▸ SOURCE EXTRACT
○ ○ ○

Higher memory bandwidth and low latency are required for better performance of parallel computing using GPUs, offering the required increase in bandwidth, processing speeds and workflows required for AI and ML applications. The goal is to get from raw data to analytics to action with the lowest latency. The GPUs used in the training servers need to be paired with the right type and amount of memory to optimise performance. Different GPUs have different memory requirements. In an example AI system, Nvidia’s DGX-1 has 8 GPUs each with 16GB of internal memory.

The system’s main memory requirement is 512GB consisting of 16x32GB DDR4 LRDIMMs. LRDIMMs are designed to maximise capacity and bandwidth in AI servers, especially when CPUs do not provide enough memory channels to accommodate more than 8 RDIMMs. This is the limitation with the Broadwells CPUs that are situated inside the DGX-1.

Above: Figure 2. Bandwidth vs Performance DIMM Population Chart for AMD Rome CPUs

Above: Figure 2. Bandwidth vs performance DIMM Population Chart for AMD Rome CPUs

Different memory types and DIMM population scenarios in servers require tradeoffs between performance and capacity. LRDIMMs are designed to minimise loading while maximising capacity. LRDIMMs use a buffer chip for scalable performance. RDIMMs are typically faster and improve signal integrity by having a register on the DIMM to buffer the address and command signals between each of the DRAMs on the DIMM and the memory controller.

○ ○ ○

▸ DATA ENTRIES

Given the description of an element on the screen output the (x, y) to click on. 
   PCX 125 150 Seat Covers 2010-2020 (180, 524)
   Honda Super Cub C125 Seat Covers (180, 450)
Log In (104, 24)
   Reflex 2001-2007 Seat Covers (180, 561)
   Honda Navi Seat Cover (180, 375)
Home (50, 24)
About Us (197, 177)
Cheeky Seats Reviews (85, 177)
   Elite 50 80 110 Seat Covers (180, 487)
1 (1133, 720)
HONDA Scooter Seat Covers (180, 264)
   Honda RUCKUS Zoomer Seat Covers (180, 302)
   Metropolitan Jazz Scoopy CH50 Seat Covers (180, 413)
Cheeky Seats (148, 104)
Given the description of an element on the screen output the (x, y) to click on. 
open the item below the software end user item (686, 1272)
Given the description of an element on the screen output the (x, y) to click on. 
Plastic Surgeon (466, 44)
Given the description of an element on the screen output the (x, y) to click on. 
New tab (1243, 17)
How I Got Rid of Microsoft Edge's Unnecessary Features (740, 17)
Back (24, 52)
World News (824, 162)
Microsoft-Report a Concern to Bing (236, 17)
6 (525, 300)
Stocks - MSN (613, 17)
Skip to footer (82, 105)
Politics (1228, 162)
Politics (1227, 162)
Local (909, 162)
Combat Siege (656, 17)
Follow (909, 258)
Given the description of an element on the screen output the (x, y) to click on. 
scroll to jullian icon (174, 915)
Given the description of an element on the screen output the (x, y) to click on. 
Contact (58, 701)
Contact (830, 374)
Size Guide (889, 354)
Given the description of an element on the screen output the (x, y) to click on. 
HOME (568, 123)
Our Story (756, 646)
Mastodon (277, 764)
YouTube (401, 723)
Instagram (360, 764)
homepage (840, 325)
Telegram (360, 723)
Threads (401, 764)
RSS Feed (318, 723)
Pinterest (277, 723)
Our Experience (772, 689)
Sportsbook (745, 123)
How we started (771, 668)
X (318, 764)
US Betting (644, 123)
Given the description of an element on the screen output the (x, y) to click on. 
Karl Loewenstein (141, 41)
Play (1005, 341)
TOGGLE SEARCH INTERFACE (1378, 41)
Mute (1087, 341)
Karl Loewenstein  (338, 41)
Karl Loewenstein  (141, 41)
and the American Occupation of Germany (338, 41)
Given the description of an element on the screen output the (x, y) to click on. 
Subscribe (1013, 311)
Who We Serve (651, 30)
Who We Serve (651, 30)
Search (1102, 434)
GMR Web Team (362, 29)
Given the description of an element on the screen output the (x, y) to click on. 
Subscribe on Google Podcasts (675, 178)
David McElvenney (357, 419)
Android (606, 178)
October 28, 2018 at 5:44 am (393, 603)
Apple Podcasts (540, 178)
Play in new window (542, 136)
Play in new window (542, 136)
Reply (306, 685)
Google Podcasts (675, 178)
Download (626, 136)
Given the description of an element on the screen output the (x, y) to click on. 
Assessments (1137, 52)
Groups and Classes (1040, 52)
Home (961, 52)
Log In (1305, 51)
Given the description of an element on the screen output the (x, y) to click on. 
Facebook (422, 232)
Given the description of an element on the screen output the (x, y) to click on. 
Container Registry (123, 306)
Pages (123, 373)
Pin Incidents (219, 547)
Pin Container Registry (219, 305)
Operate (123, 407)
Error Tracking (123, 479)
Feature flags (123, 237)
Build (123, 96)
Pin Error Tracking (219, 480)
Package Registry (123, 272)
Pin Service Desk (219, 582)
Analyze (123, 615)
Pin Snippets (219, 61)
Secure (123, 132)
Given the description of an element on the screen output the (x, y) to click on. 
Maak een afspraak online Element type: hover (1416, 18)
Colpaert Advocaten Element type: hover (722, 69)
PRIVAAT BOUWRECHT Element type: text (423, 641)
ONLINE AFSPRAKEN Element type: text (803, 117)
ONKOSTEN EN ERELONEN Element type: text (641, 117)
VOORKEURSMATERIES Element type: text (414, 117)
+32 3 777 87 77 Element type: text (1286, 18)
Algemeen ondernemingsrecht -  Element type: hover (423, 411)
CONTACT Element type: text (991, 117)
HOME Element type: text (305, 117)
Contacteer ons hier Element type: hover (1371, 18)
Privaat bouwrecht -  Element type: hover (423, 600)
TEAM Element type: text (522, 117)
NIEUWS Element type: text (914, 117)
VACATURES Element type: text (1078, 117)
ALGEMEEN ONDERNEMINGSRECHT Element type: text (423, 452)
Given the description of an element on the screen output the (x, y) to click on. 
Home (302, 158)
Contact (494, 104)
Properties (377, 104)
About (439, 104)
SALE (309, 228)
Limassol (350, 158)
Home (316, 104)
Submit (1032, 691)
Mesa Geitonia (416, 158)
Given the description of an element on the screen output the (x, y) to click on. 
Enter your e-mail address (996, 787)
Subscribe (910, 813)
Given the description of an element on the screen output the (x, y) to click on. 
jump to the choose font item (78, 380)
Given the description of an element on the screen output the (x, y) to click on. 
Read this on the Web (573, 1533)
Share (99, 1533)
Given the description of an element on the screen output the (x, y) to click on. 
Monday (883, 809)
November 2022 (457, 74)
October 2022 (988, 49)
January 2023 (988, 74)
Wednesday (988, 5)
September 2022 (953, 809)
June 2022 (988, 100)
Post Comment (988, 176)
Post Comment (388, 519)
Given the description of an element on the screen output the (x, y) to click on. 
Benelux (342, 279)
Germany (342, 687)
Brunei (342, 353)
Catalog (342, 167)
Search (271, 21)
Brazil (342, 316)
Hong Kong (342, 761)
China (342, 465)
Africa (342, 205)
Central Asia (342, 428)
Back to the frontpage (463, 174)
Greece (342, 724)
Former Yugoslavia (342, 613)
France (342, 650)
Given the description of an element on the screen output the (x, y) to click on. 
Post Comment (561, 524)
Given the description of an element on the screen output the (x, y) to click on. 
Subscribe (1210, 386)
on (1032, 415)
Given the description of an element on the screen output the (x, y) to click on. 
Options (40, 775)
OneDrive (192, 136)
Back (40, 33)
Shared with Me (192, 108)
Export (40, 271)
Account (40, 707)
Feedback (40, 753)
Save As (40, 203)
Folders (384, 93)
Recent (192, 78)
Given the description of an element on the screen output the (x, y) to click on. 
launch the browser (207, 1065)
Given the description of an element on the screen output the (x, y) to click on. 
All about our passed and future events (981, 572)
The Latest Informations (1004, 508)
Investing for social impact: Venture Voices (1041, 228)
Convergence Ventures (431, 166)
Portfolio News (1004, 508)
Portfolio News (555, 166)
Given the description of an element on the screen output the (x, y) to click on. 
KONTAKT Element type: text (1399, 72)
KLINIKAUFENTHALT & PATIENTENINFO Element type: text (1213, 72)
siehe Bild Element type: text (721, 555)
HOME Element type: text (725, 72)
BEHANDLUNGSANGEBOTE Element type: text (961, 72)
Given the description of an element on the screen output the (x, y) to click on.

○ ○ ○

▸ YOUR GOAL
Do these statements agree with the server memory text: (a) each GPU in the DGX-1 has 32GB of internal memory; (b) LRDIMMs rely on a buffer chip for scalable performance; (c) the DGX-1's main memory is built from sixteen 32GB DDR4 LRDIMMs? For each, answer yes or no and quote the deciding words of the text. The data come from a source unrelated to the server memory text.

▸ RESULT
(a) No: "Nvidia’s DGX-1 has 8 GPUs each with 16GB of internal memory."
(b) Yes: "LRDIMMs use a buffer chip for scalable performance."
(c) Yes: "The system’s main memory requirement is 512GB consisting of 16x32GB DDR4 LRDIMMs."